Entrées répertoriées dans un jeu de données
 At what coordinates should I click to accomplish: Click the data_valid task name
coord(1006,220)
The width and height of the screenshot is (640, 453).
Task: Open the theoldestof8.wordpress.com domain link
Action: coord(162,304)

__Ce qu'il faut faire__:
Recopiez à l'identique, ligne par ligne, l'intégralité du matériel ci-dessus.

__Réponse attendue__:
 At what coordinates should I click to accomplish: Click the data_valid task name
coord(1006,220)
The width and height of the screenshot is (640, 453).
Task: Open the theoldestof8.wordpress.com domain link
Action: coord(162,304)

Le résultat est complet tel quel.